Tax consultants anticipate the clarification to deliver a few discount in tax calls for and arrests in faux invoicing circumstances, reining in official overreach that has been contested by way of a number of petitions in courts. The board detailed the clarifications in a sequence of circulars issued on Wednesday, following up on selections taken by the GST Council at its assembly final month.
The confusion on the applicability of GST on worker perquisites has endured for some time as transactions between associated events are topic to the tax even the place no consideration is concerned.
Noting that varied representations had been obtained from area formations of officers looking for clarifications on varied points, together with perquisites offered by an employer to workers as per contractual agreements, the board concluded that neither providers rendered by workers to employers nor perks offered to them by their companies can be topic to GST.
This settles the problem in keeping with the business’s competition that perquisites given as part of the contractual settlement between employer and worker is not going to be liable to GST, famous KPMG tax accomplice Abhishek Jain.
In a separate round, the board responded to pleas from companies in addition to tax officers for readability on demand and penalty provisions below the Central GST legislation for transactions involving faux invoices.
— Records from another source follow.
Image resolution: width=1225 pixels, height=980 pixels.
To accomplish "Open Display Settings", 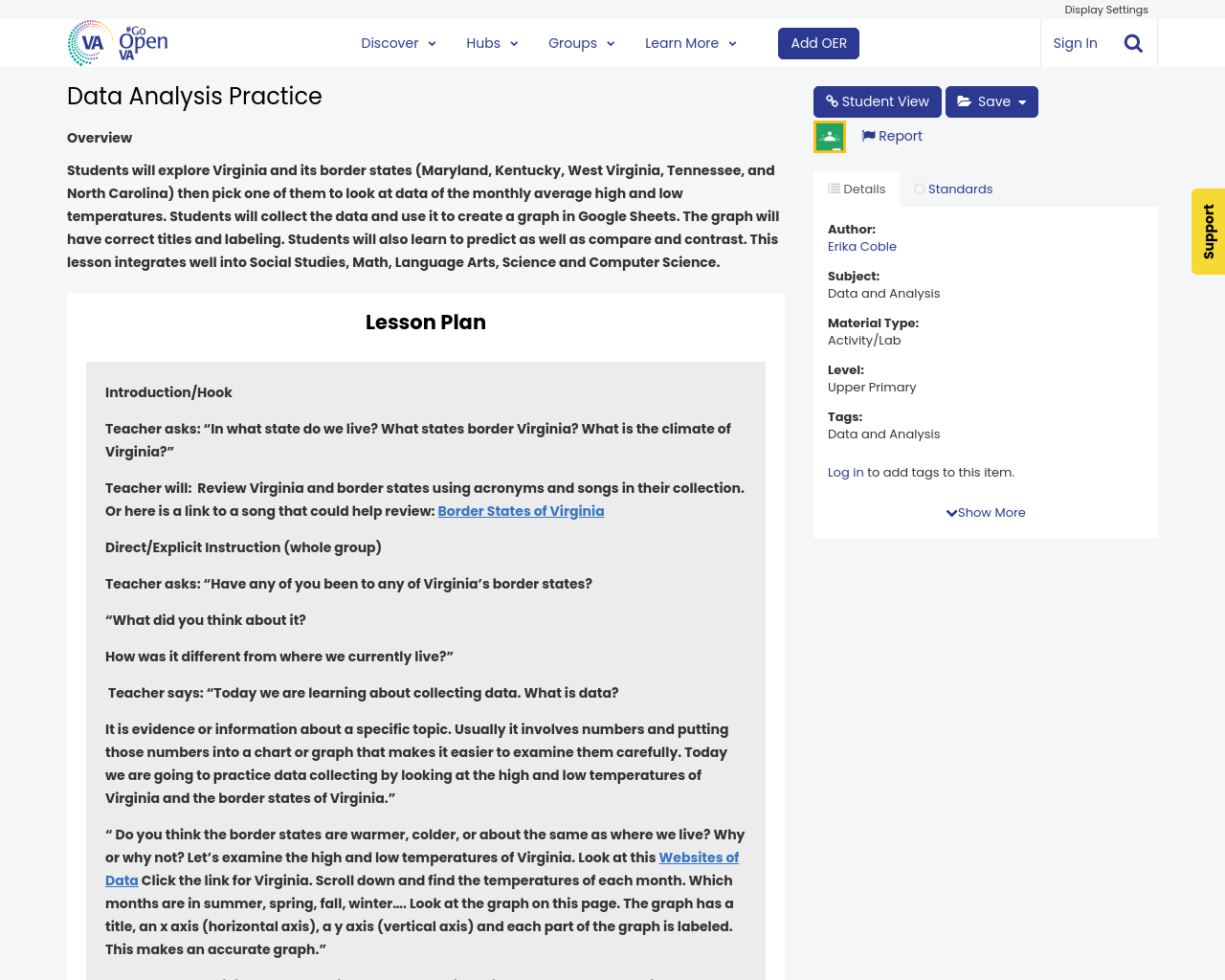I will click(1105, 8).
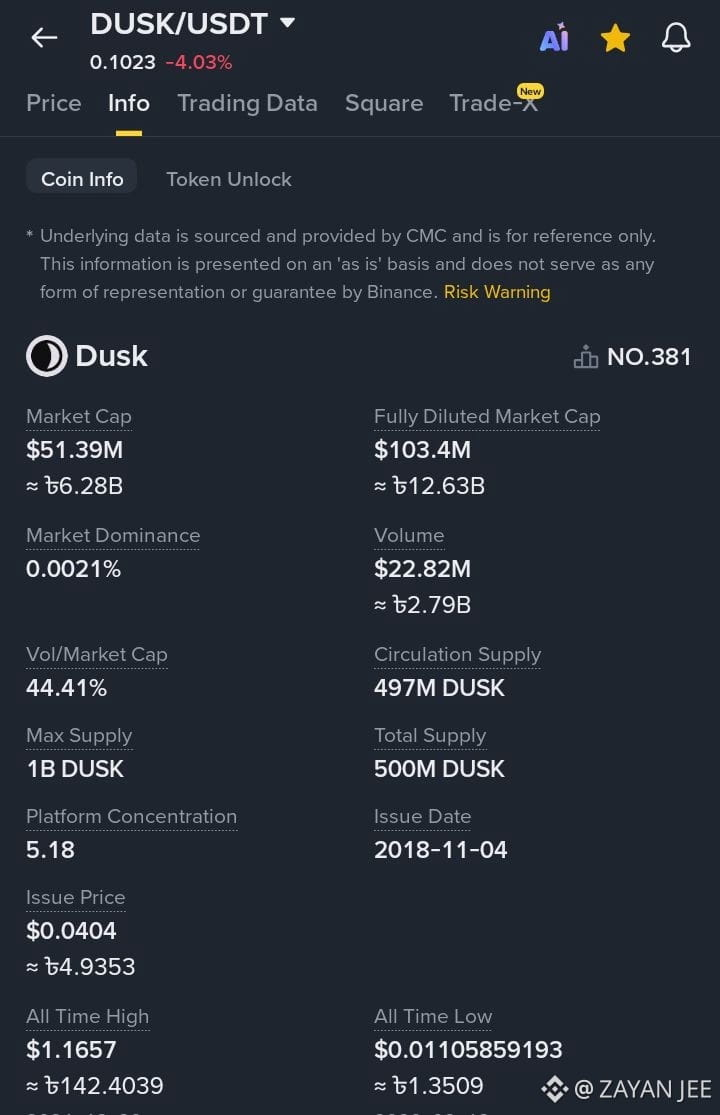Open the AI assistant icon

(x=554, y=38)

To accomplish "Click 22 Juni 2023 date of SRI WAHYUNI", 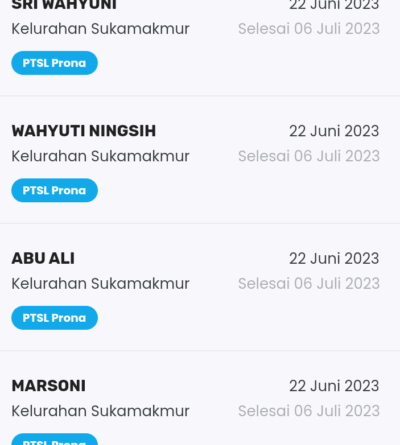I will pos(334,5).
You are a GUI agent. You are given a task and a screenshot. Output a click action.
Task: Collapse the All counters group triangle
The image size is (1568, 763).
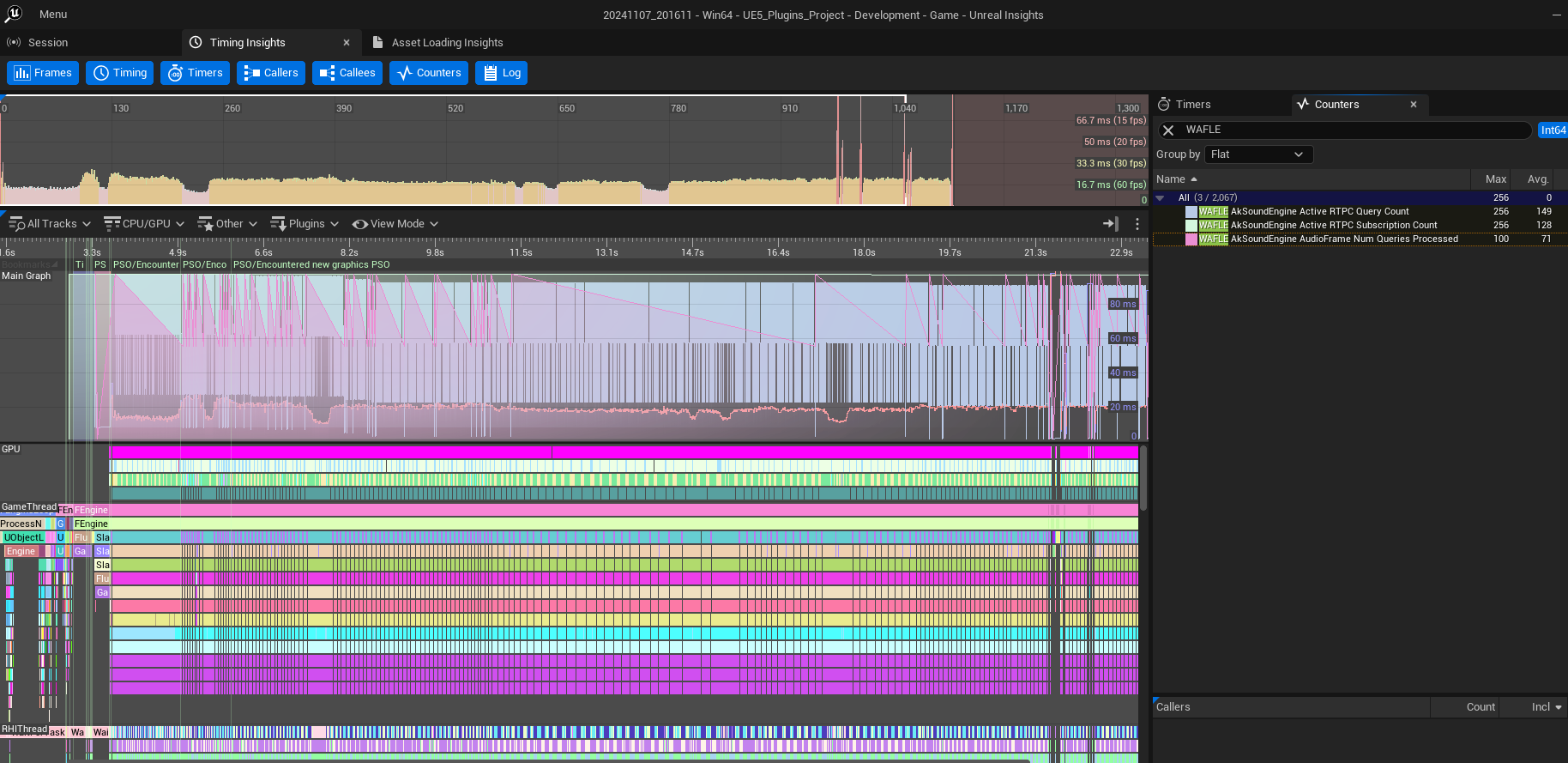[1161, 198]
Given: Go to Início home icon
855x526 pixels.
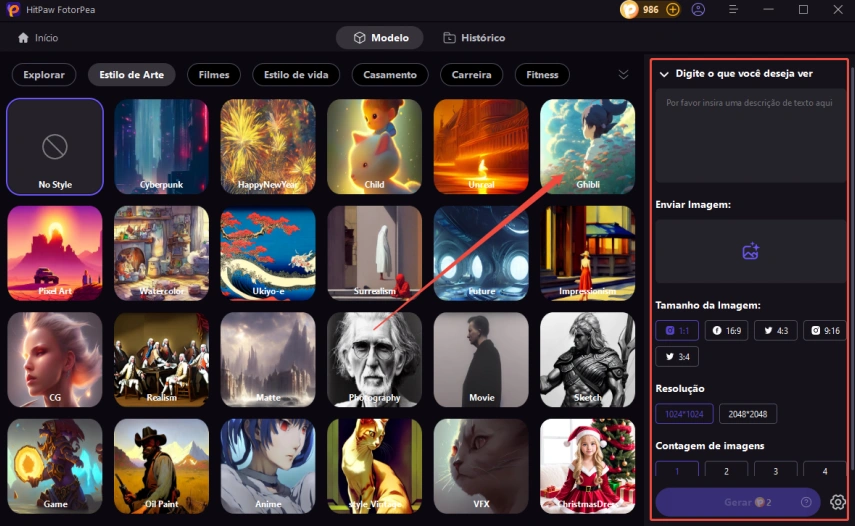Looking at the screenshot, I should (x=23, y=38).
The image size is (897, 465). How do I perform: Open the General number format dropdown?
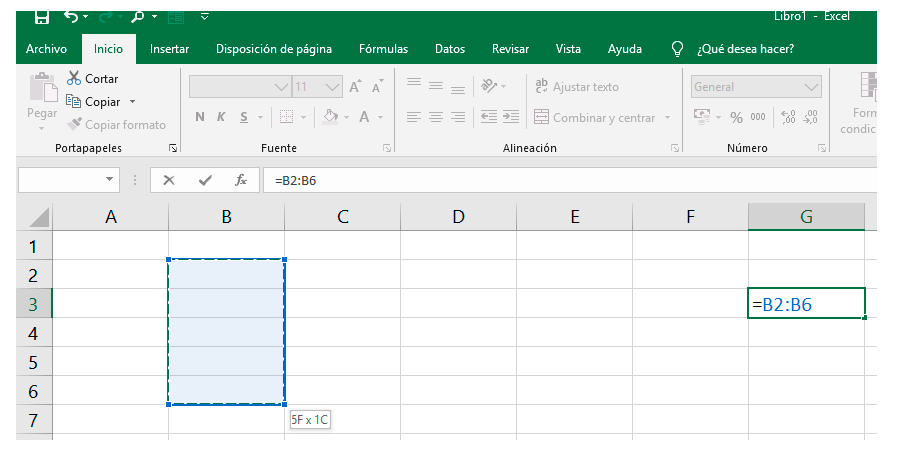click(x=811, y=87)
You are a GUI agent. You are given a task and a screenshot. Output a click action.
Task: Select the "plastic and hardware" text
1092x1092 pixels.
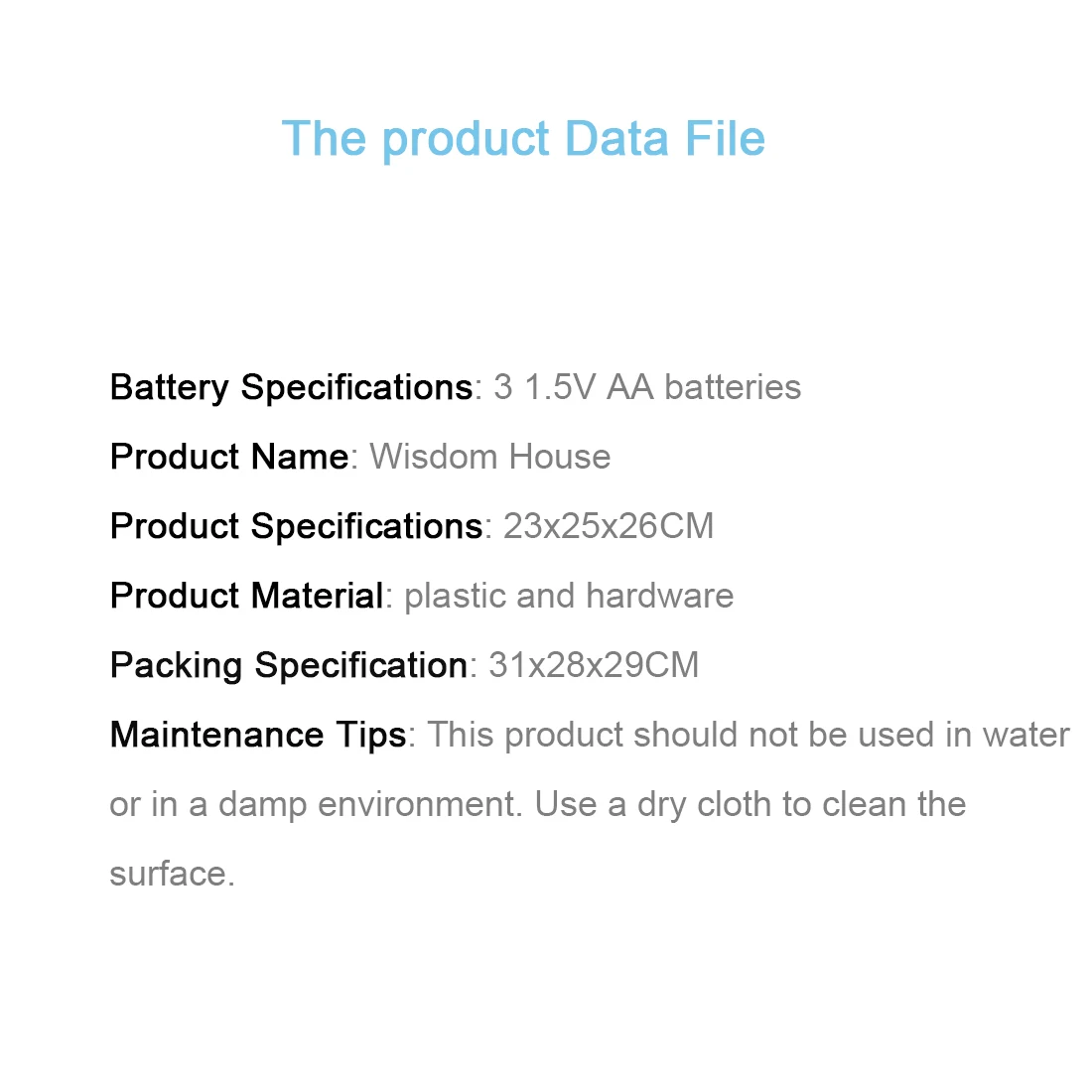pyautogui.click(x=569, y=596)
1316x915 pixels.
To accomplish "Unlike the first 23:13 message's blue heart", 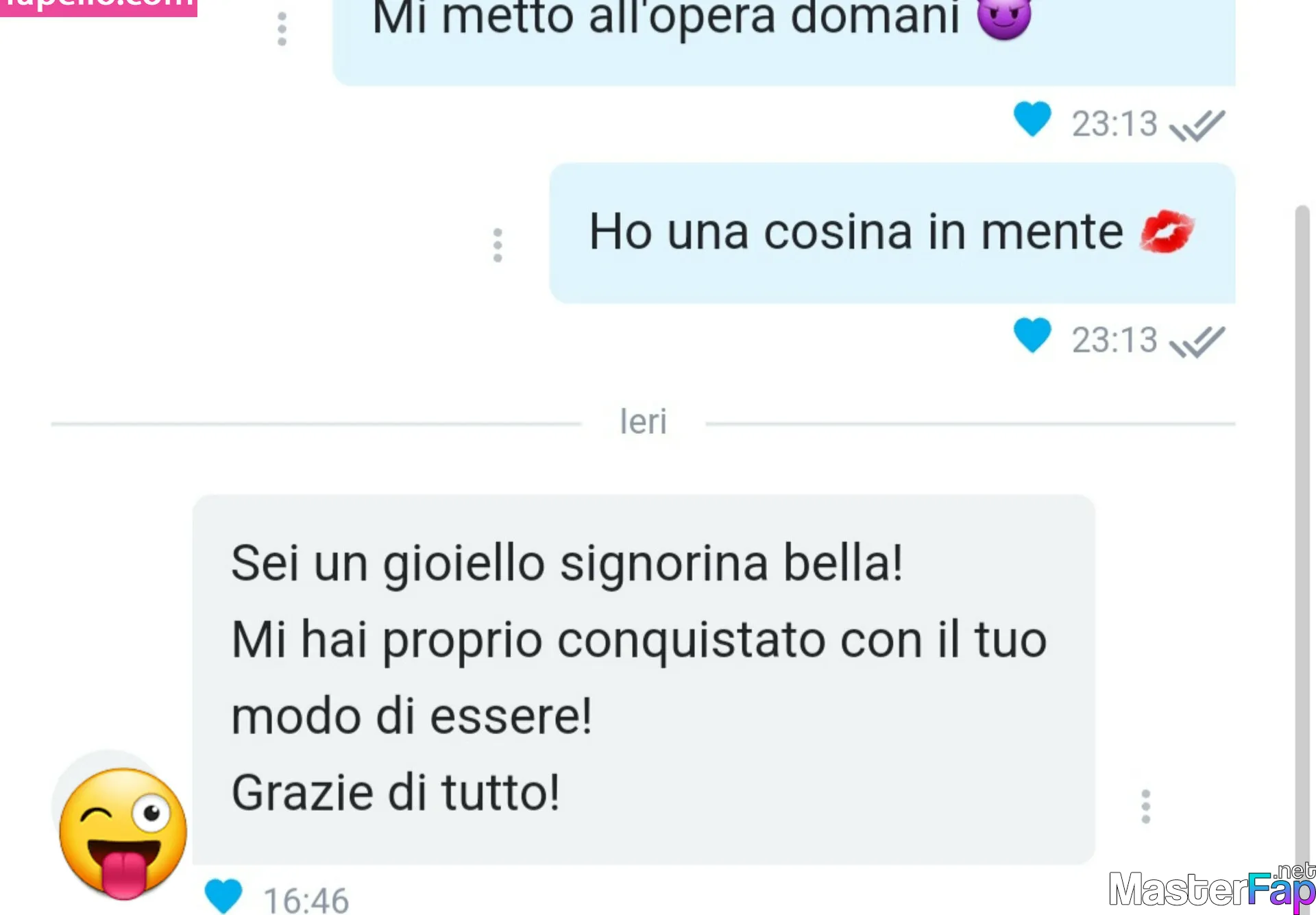I will pos(1032,119).
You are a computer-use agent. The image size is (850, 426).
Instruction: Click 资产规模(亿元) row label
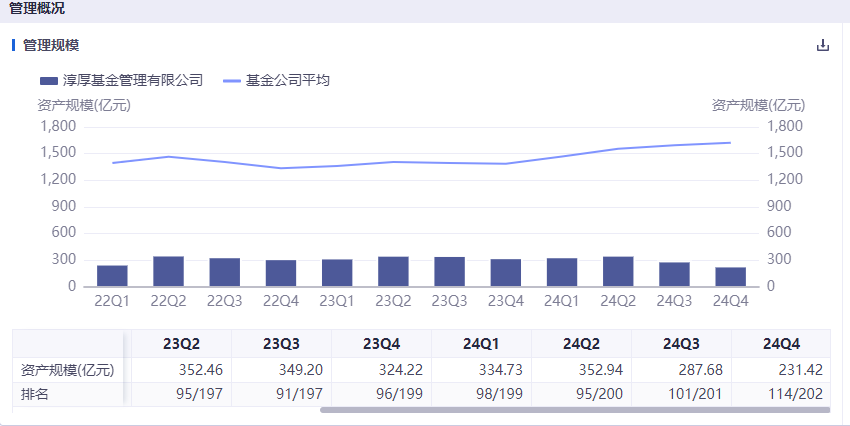(x=68, y=370)
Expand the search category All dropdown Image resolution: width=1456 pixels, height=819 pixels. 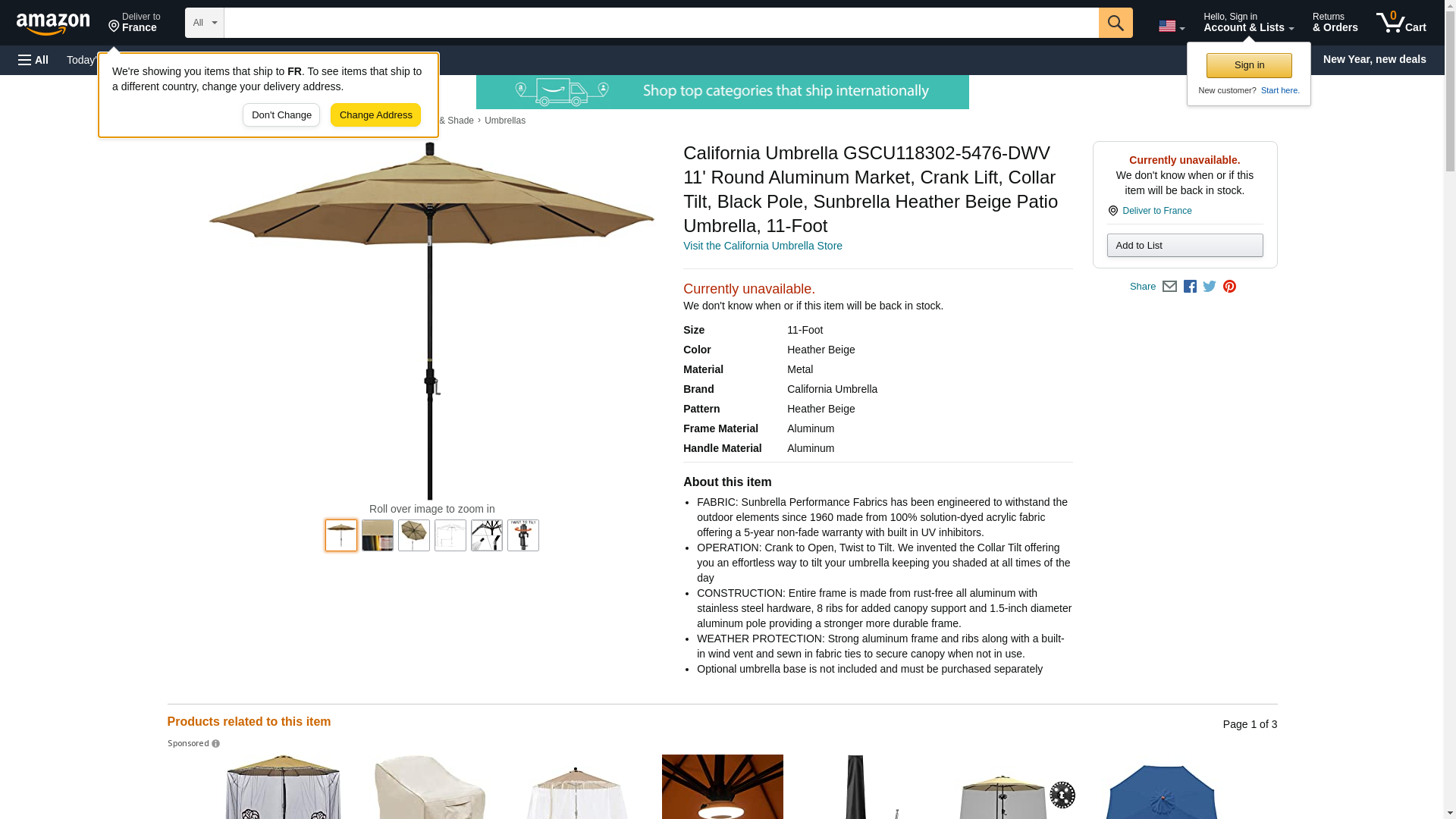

“A number of cases have come to notice where the registered persons are found to be involved in issuing tax invoice, without actual supply of goods or services (“fake invoices”), to be able to allow the recipients of such invoices to avail and utilise enter tax credit score fraudulently,” the board famous earlier than elaborating on its stance in numerous situations.
Summarising the round’s implications, Mr. Jain mentioned: “No GST can be recovered from the supplier as no supply of goods/ services was involved, however, penalty shall be leviable. Further, the recipient should not be penalised under different provisions of the GST law for the same offence, if penalty has already been levied on the recipient under one provision of GST law.”
This, he mentioned, mirrored an try by the federal government to make sure that “GST authorities do not go beyond the scope of law on discovery of such fraudulent instances”.
The new round may result in a discount in arrests and would additionally scale back tax calls for to a really giant extent, opined Abhishek Rastogi, a accomplice at Khaitan and Co., who has been concerned in a number of petitions regarding such circumstances.